A Web Use Analysis System for SiteWeaver
Request to Grinnell College Grant Board for Summer 1998
Samuel A. Rebelsky
Mathematics and Computer Science

Background

The growth of the World-Wide Web has led to the development of a number of commercial and non-commercial tools for authoring webs of information. Unfortunately, most tools support page-level authoring, rather than site-level authoring, and emphasize physical design, rather than logical design. For teachers, a drawback of most tools is that they provide little support for course-specific tasks, such as generating syllabi, and that they do not provide sufficient support for analyzing student use of course webs.

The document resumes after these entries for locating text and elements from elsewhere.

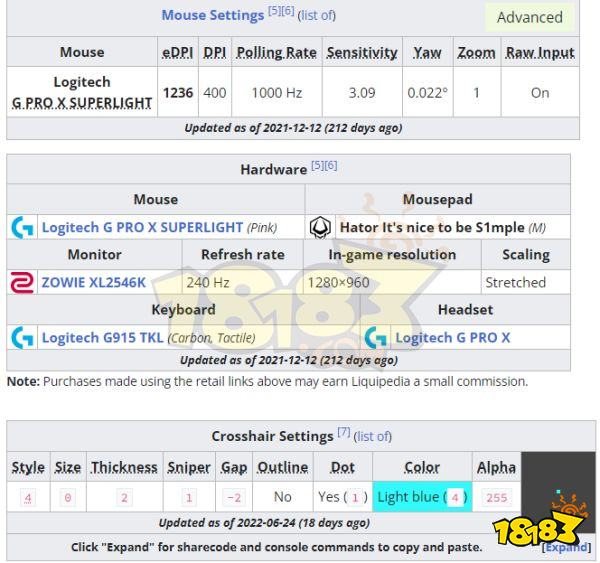Click the Polling Rate column header

pos(276,53)
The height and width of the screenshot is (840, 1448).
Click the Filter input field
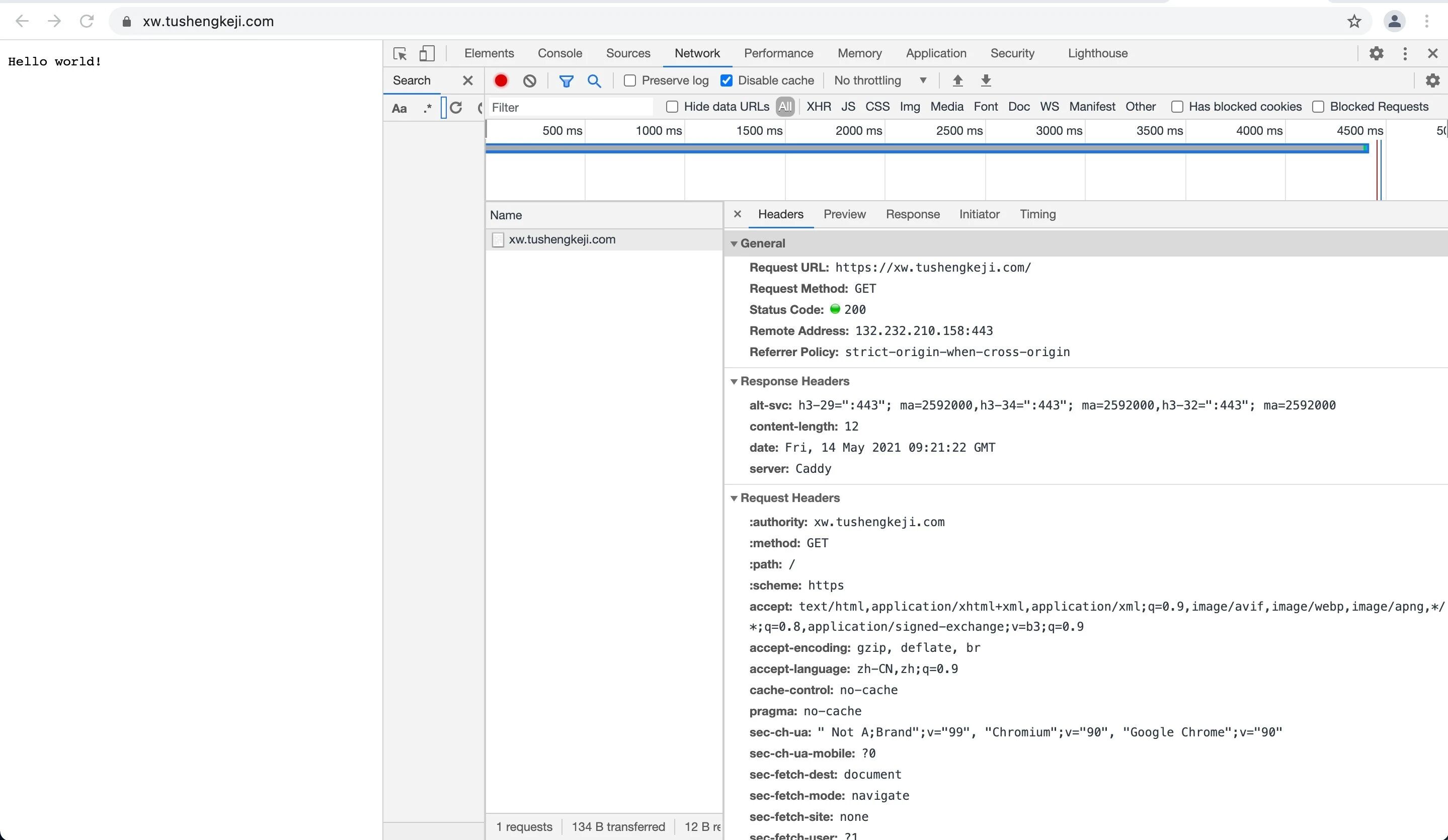570,108
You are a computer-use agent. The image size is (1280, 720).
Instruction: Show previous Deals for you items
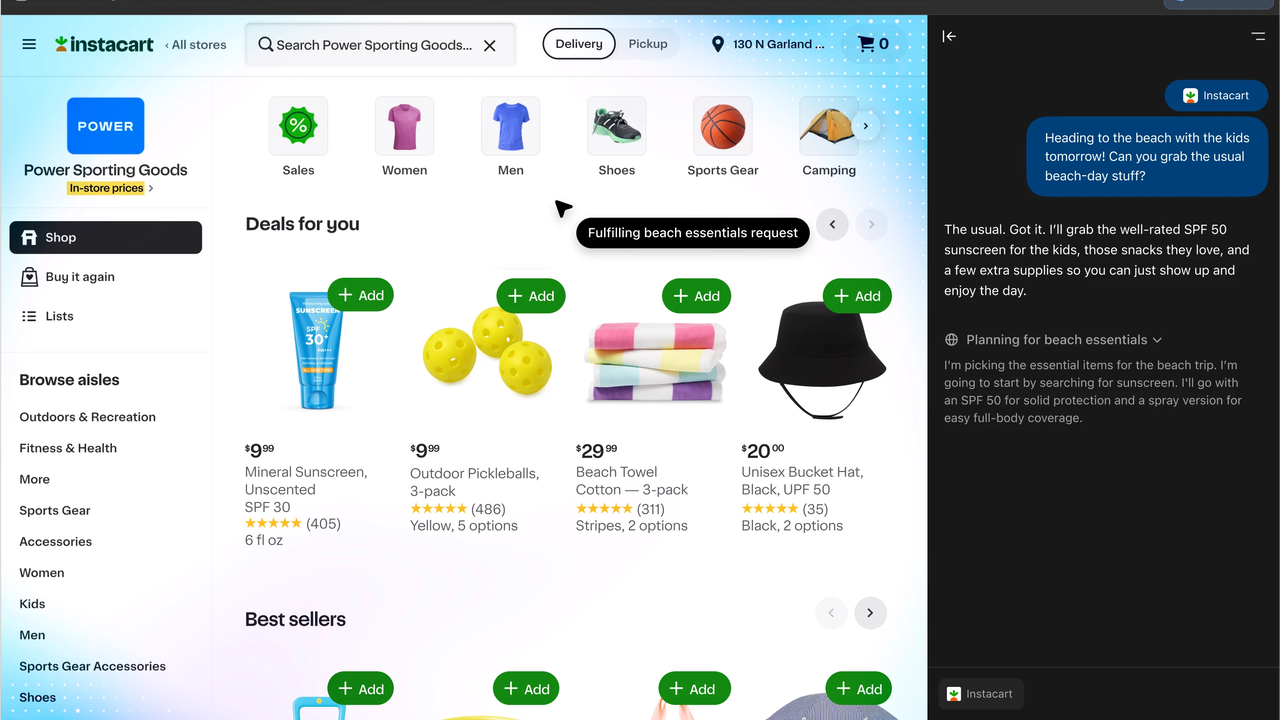pos(832,225)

To help meet these needs, I am developing SiteWeaver, a tool suite that supports site-level authoring. It includes tools that support a number of common authoring tasks and situations, particularly for course webs. Among its features (current and planned) are:

This summer, I will be working on tools to support more sophisticated analysis of web usage. I am requesting funding for three summer research students to work on the project.

I. Narrative

Hypertext and hypermedia are systems for organizing information in which the information is segmented into individual nodes which are connected by links which indicate relationships. Each node may be connected to a number of other nodes. While this is not a new way of organizing information, computers have simplified the design and presentation of hypertext systems.

The World-Wide Web was originally designed as a general hypertext system which made it simple for average information authors to build hypertext systems. HTML, the hypertext markup language, is a human-readable language used to describe the links and other components of nodes in a hypertext.

Although HTML is easy to learn and use, many potential authors felt daunted by the prospect of learning a "language" for creating hypertexts. In addition, many of the steps in writing HTML are repetitive and error-prone. As the web grew, these deficiencies led developers to create web-authoring tools.

I.a. Deficiencies of authoring tools

While the original specification of HTML emphasized logical design -- in which one describes the roles of pieces of text -- over physical design -- in which one describes the appearance of pieces of text, most authoring tools emphasize physical authoring. Emphasis on physical authoring often leads to texts that may be difficult to navigate, and which may be unusable on some platforms or for some users. Given that few information authors understand all the requirements of good page design, it would be preferable if tools separated from writing.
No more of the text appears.